## Provided records
□ □ □ □ □

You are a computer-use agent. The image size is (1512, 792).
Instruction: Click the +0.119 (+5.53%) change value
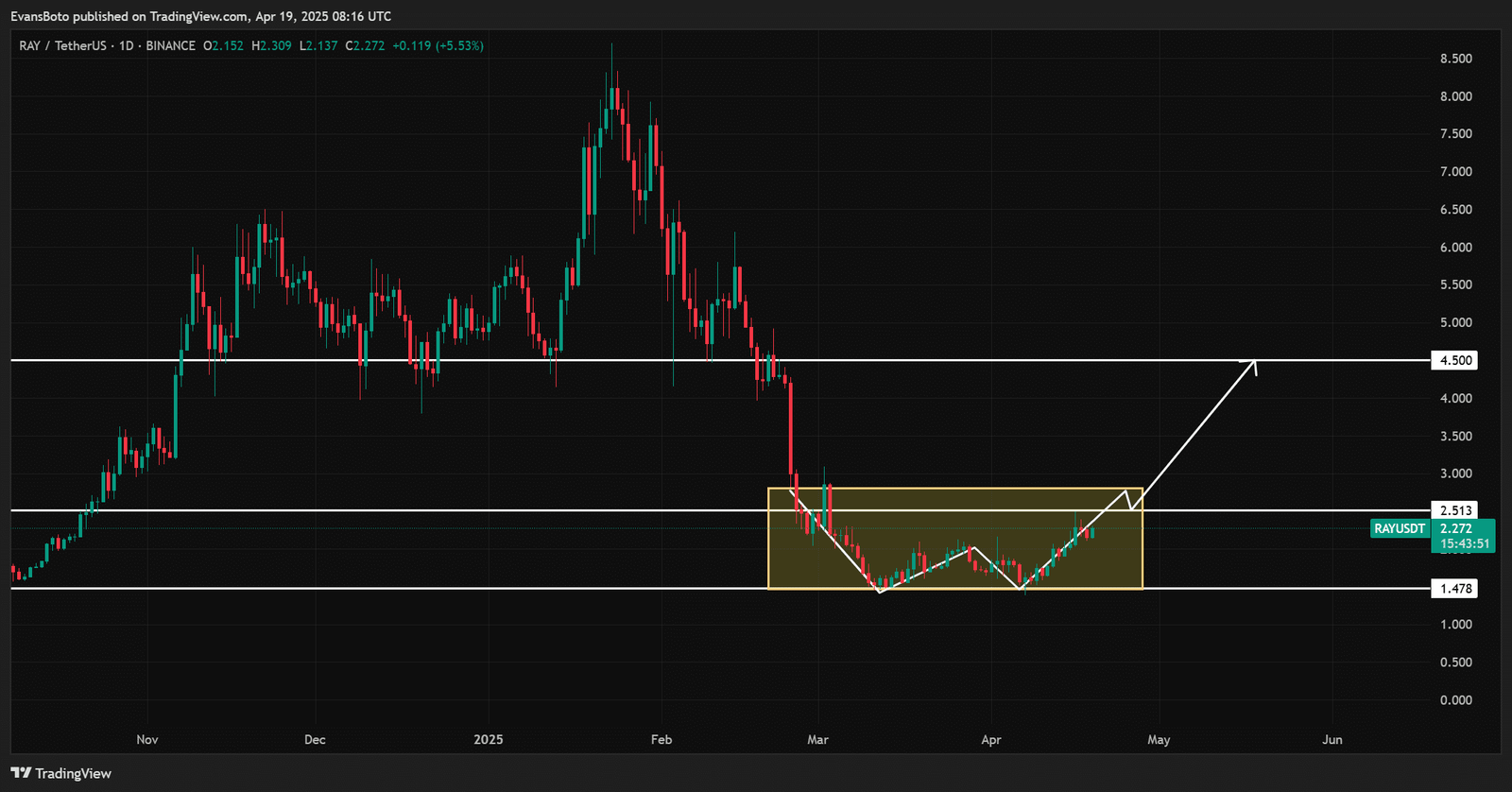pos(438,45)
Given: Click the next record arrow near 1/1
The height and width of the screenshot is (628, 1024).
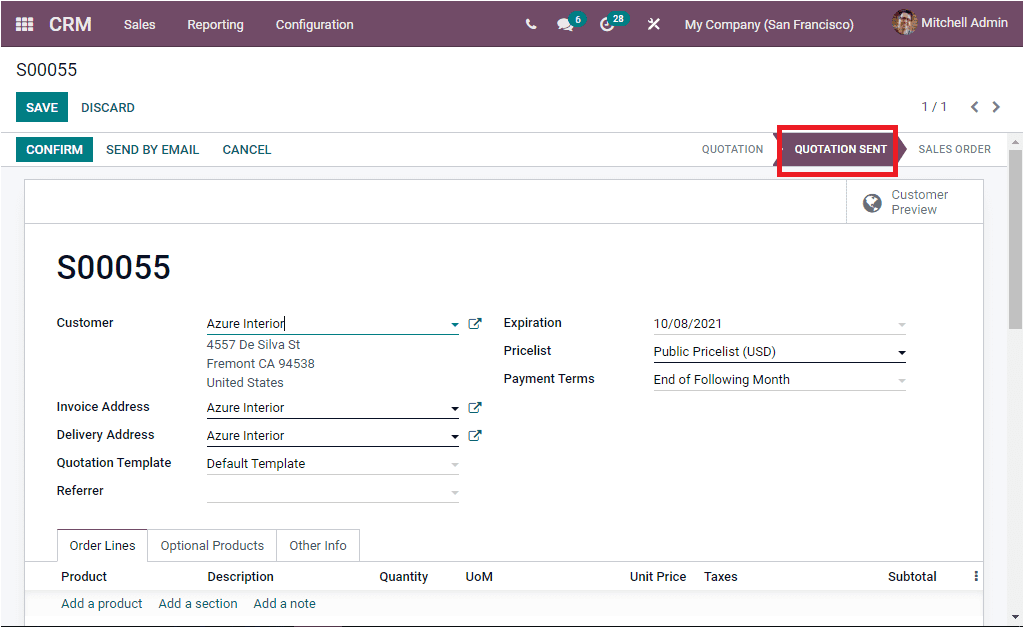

□ □ □ □ □

## How to complete this task
What's needed here is an exact repeat of all the records above, pictures excluded.

## Answer below
You are a computer-use agent. The image size is (1512, 792).
Instruction: Click the +0.119 (+5.53%) change value
pos(438,45)
Given: Click the next record arrow near 1/1
The height and width of the screenshot is (628, 1024).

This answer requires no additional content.